#### [Work instruction]
Output the data once more, exactly as given.

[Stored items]
++++++

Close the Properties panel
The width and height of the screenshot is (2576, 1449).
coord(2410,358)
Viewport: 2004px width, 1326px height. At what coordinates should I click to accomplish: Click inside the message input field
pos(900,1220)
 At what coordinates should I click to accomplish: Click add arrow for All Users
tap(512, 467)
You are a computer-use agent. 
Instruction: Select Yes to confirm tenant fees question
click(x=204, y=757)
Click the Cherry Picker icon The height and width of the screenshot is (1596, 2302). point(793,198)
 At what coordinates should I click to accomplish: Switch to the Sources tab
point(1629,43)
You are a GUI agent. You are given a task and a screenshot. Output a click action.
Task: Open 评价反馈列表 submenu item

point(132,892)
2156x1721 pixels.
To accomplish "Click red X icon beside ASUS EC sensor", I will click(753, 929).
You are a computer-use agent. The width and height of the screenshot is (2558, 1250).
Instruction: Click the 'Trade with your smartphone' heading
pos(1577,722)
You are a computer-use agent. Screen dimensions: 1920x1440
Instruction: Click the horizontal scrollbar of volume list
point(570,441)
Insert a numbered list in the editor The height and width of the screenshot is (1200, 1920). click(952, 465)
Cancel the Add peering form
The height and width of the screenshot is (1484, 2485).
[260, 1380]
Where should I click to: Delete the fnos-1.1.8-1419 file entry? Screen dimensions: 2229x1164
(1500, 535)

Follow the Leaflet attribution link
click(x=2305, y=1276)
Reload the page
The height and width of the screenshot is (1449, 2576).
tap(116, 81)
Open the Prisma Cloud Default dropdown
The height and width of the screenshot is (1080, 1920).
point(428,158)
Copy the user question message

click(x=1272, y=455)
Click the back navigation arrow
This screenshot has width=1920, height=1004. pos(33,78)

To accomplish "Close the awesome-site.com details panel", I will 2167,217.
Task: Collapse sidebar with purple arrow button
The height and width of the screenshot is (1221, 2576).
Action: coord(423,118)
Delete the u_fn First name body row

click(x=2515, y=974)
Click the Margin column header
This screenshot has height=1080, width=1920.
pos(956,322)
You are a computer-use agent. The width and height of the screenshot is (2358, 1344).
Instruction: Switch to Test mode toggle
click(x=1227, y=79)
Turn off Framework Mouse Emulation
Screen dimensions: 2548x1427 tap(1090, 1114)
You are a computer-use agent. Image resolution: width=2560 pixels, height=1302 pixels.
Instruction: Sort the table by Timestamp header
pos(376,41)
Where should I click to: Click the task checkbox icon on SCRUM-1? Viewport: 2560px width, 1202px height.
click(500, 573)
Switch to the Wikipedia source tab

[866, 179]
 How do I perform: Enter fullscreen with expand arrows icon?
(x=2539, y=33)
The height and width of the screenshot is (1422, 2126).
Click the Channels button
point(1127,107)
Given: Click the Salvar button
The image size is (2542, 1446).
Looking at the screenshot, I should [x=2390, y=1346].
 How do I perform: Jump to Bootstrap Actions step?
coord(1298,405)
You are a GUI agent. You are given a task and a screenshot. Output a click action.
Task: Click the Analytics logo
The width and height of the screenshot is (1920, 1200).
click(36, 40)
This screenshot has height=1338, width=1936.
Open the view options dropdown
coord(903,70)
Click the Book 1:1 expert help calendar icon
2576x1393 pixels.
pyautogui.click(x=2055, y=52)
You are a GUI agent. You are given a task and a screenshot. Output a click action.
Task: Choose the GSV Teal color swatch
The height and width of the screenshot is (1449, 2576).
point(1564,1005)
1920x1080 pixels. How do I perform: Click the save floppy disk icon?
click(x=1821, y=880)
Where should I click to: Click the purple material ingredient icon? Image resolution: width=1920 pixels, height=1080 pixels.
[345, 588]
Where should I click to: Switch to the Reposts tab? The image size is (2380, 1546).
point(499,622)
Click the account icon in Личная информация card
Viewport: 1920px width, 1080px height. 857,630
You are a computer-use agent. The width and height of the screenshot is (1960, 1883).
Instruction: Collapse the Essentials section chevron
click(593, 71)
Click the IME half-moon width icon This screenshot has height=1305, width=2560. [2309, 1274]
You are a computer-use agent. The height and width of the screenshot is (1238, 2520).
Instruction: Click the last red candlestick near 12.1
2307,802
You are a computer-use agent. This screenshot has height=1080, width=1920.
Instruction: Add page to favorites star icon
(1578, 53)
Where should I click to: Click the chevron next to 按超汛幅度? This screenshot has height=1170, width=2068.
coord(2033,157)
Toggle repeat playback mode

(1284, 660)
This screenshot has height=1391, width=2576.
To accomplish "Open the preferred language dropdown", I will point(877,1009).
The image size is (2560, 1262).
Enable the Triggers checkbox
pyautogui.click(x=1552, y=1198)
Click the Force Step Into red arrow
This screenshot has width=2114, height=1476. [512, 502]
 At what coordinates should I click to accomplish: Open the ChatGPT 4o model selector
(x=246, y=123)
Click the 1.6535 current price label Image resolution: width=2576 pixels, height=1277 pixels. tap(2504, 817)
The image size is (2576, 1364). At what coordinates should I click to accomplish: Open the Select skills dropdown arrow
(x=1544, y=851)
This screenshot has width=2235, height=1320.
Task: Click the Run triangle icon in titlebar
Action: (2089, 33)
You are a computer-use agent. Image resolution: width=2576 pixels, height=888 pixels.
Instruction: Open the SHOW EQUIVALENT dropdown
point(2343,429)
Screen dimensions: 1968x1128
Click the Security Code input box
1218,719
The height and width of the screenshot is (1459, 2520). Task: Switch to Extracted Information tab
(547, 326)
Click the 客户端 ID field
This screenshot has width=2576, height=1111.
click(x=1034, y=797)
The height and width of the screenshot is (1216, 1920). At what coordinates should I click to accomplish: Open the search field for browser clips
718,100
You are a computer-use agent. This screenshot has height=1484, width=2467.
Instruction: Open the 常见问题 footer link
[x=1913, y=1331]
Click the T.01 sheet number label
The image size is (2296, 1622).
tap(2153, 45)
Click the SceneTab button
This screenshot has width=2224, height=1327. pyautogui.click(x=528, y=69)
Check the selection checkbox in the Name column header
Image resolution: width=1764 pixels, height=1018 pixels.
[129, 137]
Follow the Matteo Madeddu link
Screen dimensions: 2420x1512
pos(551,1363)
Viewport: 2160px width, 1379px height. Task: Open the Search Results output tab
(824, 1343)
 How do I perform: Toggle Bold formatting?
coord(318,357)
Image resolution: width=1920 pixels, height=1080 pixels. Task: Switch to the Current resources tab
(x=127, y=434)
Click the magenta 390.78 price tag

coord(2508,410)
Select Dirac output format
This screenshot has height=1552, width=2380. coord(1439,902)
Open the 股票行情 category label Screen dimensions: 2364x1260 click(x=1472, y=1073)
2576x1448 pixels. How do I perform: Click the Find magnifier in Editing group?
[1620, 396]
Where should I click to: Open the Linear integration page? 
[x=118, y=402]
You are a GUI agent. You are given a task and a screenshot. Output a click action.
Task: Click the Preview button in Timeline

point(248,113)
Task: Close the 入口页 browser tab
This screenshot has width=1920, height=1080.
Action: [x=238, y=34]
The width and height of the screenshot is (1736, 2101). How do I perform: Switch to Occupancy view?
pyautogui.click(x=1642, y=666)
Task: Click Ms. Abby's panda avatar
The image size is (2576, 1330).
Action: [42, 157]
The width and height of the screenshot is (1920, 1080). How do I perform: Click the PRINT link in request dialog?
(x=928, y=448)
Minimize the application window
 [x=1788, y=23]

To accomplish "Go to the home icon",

++++++

#### [Exercise result]
Close the Properties panel
The width and height of the screenshot is (2576, 1449).
coord(2410,358)
Viewport: 2004px width, 1326px height. At what coordinates should I click to accomplish: Click inside the message input field
pos(900,1220)
 At what coordinates should I click to accomplish: Click add arrow for All Users
tap(512, 467)
You are a computer-use agent. 
Instruction: Select Yes to confirm tenant fees question
click(x=204, y=757)
Click the Cherry Picker icon The height and width of the screenshot is (1596, 2302). point(793,198)
 At what coordinates should I click to accomplish: Switch to the Sources tab
point(1629,43)
You are a GUI agent. You are given a task and a screenshot. Output a click action.
Task: Open 评价反馈列表 submenu item

point(132,892)
2156x1721 pixels.
To accomplish "Click red X icon beside ASUS EC sensor", I will click(753, 929).
You are a computer-use agent. The width and height of the screenshot is (2558, 1250).
Instruction: Click the 'Trade with your smartphone' heading
pos(1577,722)
You are a computer-use agent. Screen dimensions: 1920x1440
Instruction: Click the horizontal scrollbar of volume list
point(570,441)
Insert a numbered list in the editor The height and width of the screenshot is (1200, 1920). click(952, 465)
Cancel the Add peering form
The height and width of the screenshot is (1484, 2485).
[260, 1380]
Where should I click to: Delete the fnos-1.1.8-1419 file entry? Screen dimensions: 2229x1164
(1500, 535)

Follow the Leaflet attribution link
click(x=2305, y=1276)
Reload the page
The height and width of the screenshot is (1449, 2576).
tap(116, 81)
Open the Prisma Cloud Default dropdown
The height and width of the screenshot is (1080, 1920).
point(428,158)
Copy the user question message

click(x=1272, y=455)
Click the back navigation arrow
This screenshot has width=1920, height=1004. pos(33,78)

To accomplish "Close the awesome-site.com details panel", I will 2167,217.
Task: Collapse sidebar with purple arrow button
The height and width of the screenshot is (1221, 2576).
Action: coord(423,118)
Delete the u_fn First name body row

click(x=2515, y=974)
Click the Margin column header
This screenshot has height=1080, width=1920.
pos(956,322)
You are a computer-use agent. The width and height of the screenshot is (2358, 1344).
Instruction: Switch to Test mode toggle
click(x=1227, y=79)
Turn off Framework Mouse Emulation
Screen dimensions: 2548x1427 tap(1090, 1114)
You are a computer-use agent. Image resolution: width=2560 pixels, height=1302 pixels.
Instruction: Sort the table by Timestamp header
pos(376,41)
Where should I click to: Click the task checkbox icon on SCRUM-1? Viewport: 2560px width, 1202px height.
click(500, 573)
Switch to the Wikipedia source tab

[866, 179]
 How do I perform: Enter fullscreen with expand arrows icon?
(x=2539, y=33)
The height and width of the screenshot is (1422, 2126).
Click the Channels button
point(1127,107)
Given: Click the Salvar button
The image size is (2542, 1446).
Looking at the screenshot, I should [x=2390, y=1346].
 How do I perform: Jump to Bootstrap Actions step?
coord(1298,405)
You are a GUI agent. You are given a task and a screenshot. Output a click action.
Task: Click the Analytics logo
The width and height of the screenshot is (1920, 1200).
click(36, 40)
This screenshot has height=1338, width=1936.
Open the view options dropdown
coord(903,70)
Click the Book 1:1 expert help calendar icon
2576x1393 pixels.
pyautogui.click(x=2055, y=52)
You are a GUI agent. You are given a task and a screenshot. Output a click action.
Task: Choose the GSV Teal color swatch
The height and width of the screenshot is (1449, 2576).
point(1564,1005)
1920x1080 pixels. How do I perform: Click the save floppy disk icon?
click(x=1821, y=880)
Where should I click to: Click the purple material ingredient icon? Image resolution: width=1920 pixels, height=1080 pixels.
[345, 588]
Where should I click to: Switch to the Reposts tab? The image size is (2380, 1546).
point(499,622)
Click the account icon in Личная информация card
Viewport: 1920px width, 1080px height. 857,630
You are a computer-use agent. The width and height of the screenshot is (1960, 1883).
Instruction: Collapse the Essentials section chevron
click(593, 71)
Click the IME half-moon width icon This screenshot has height=1305, width=2560. [2309, 1274]
You are a computer-use agent. The height and width of the screenshot is (1238, 2520).
Instruction: Click the last red candlestick near 12.1
2307,802
You are a computer-use agent. This screenshot has height=1080, width=1920.
Instruction: Add page to favorites star icon
(1578, 53)
Where should I click to: Click the chevron next to 按超汛幅度? This screenshot has height=1170, width=2068.
coord(2033,157)
Toggle repeat playback mode

(1284, 660)
This screenshot has height=1391, width=2576.
To accomplish "Open the preferred language dropdown", I will point(877,1009).
The image size is (2560, 1262).
Enable the Triggers checkbox
pyautogui.click(x=1552, y=1198)
Click the Force Step Into red arrow
This screenshot has width=2114, height=1476. [512, 502]
 At what coordinates should I click to accomplish: Open the ChatGPT 4o model selector
(x=246, y=123)
Click the 1.6535 current price label Image resolution: width=2576 pixels, height=1277 pixels. tap(2504, 817)
The image size is (2576, 1364). At what coordinates should I click to accomplish: Open the Select skills dropdown arrow
(x=1544, y=851)
This screenshot has width=2235, height=1320.
Task: Click the Run triangle icon in titlebar
Action: (2089, 33)
You are a computer-use agent. Image resolution: width=2576 pixels, height=888 pixels.
Instruction: Open the SHOW EQUIVALENT dropdown
point(2343,429)
Screen dimensions: 1968x1128
Click the Security Code input box
1218,719
The height and width of the screenshot is (1459, 2520). Task: Switch to Extracted Information tab
(547, 326)
Click the 客户端 ID field
This screenshot has width=2576, height=1111.
click(x=1034, y=797)
The height and width of the screenshot is (1216, 1920). At what coordinates should I click to accomplish: Open the search field for browser clips
718,100
You are a computer-use agent. This screenshot has height=1484, width=2467.
Instruction: Open the 常见问题 footer link
[x=1913, y=1331]
Click the T.01 sheet number label
The image size is (2296, 1622).
tap(2153, 45)
Click the SceneTab button
This screenshot has width=2224, height=1327. pyautogui.click(x=528, y=69)
Check the selection checkbox in the Name column header
Image resolution: width=1764 pixels, height=1018 pixels.
[129, 137]
Follow the Matteo Madeddu link
Screen dimensions: 2420x1512
pos(551,1363)
Viewport: 2160px width, 1379px height. Task: Open the Search Results output tab
(824, 1343)
 How do I perform: Toggle Bold formatting?
coord(318,357)
Image resolution: width=1920 pixels, height=1080 pixels. Task: Switch to the Current resources tab
(x=127, y=434)
Click the magenta 390.78 price tag

coord(2508,410)
Select Dirac output format
This screenshot has height=1552, width=2380. coord(1439,902)
Open the 股票行情 category label Screen dimensions: 2364x1260 click(x=1472, y=1073)
2576x1448 pixels. How do I perform: Click the Find magnifier in Editing group?
[1620, 396]
Where should I click to: Open the Linear integration page? 
[x=118, y=402]
You are a GUI agent. You are given a task and a screenshot. Output a click action.
Task: Click the Preview button in Timeline

point(248,113)
Task: Close the 入口页 browser tab
This screenshot has width=1920, height=1080.
Action: [x=238, y=34]
The width and height of the screenshot is (1736, 2101). How do I perform: Switch to Occupancy view?
pyautogui.click(x=1642, y=666)
Task: Click Ms. Abby's panda avatar
The image size is (2576, 1330).
Action: [42, 157]
The width and height of the screenshot is (1920, 1080). How do I perform: Click the PRINT link in request dialog?
(x=928, y=448)
Minimize the application window
 [x=1788, y=23]

To accomplish "Go to the home icon",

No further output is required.